X

Researchers mine tweets in search of health trends

Computer scientists feed 2 billion public tweets into computers, filter out the 1.5 million that mention health issues, and uncover patterns about the flu, allergies, cancer, insomnia, depression, and more.

Elizabeth Armstrong Moore
Elizabeth Armstrong Moore is based in Portland, Oregon, and has written for Wired, The Christian Science Monitor, and public radio. Her semi-obscure hobbies include climbing, billiards, board games that take up a lot of space, and piano.
Elizabeth Armstrong Moore
2 min read

The explosion of social media has given researchers a lot of data to mine and trends to identify, but two computer scientists at Johns Hopkins University say they've developed sophisticated filtering software that is attracting particular attention from public health officials.

Johns Hopkins computer scientists Mark Dredze, left, and Michael J. Paul say that Twitter posts can provide useful public health information. Will Kirk

Twitter, which launched five years ago, has already been used by computer scientists to try to track the flu.

But when Johns Hopkins University computer scientists Mark Dredze and Michael Paul devised a method to filter and categorize health-related tweets, they weren't sure what they might find. So they decided to sort the tweets (they filtered 1.5 million health-related tweets from a sample of 2 billion) into electronic, ailment-specific "piles."

"There have been some narrow studies using Twitter posts, for example, to track the flu," Dredze said in a news release. "But to our knowledge, no one has ever used tweets to look at as many health issues as we did."

From cancer and allergies to insomnia and depression, the duo was able to glean information about where people were sick with what and how they were coping.

····················

== Exercise set ==
- a) Using the article on mining tweets for health trends, answer these:
(i) How many health-related tweets did the researchers filter, and from a sample of what size?
(ii) At which university do Mark Dredze and Michael Paul work as computer scientists?
(iii) How long before the article had Twitter launched?
- b) Pick up the article on mining tweets for health trends after its last sentence and continue it.

== Given material ==
····················

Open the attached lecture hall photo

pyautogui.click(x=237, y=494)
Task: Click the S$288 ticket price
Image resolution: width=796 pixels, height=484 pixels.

····················

== Results for each task ==
- a)
(i) 1.5 million, from a sample of 2 billion.
(ii) Johns Hopkins University.
(iii) Five years.

- b)
There are, of course, several inherent limitations, not least of which is that tweets are little acts of self-reporting. People can tweet that they are home with the flu for the benefit of the boss--right from the comfort of their picnic blanket--and the program would have no way of telling fact from fiction.

Furthermore, any trends identified via tweets are just that: Twitter trends. The researchers admit to this, cautioning that the data represent those who tweet, and therefore capture far less about, for instance, the elderly.

There's also the issue of discretion. The vast majority of health-related tweets were fairly innocuous, i.e.: "Had to pop a Benadryl...allergies are the worst." There are simply fewer tweets on health trends about which people feel shy or ashamed, such as STDs, abuse, eating disorders, and more.

Still, within the limitations of tracking Twitter trends, some useful information can be gleaned. For instance, in some 200,000 of the 1.5 million health-related tweets, the researchers were able to draw on user-provided public information to determine location and track trends by time and place--i.e. when allergy and flu seasons peaked (at least among tweeters) in various parts of the country.

Dredze and Paul will be presenting their findings on July 18 at the International Conference on Weblogs and Social Media in Barcelona. Expect any news and trends from the event to be tweeted.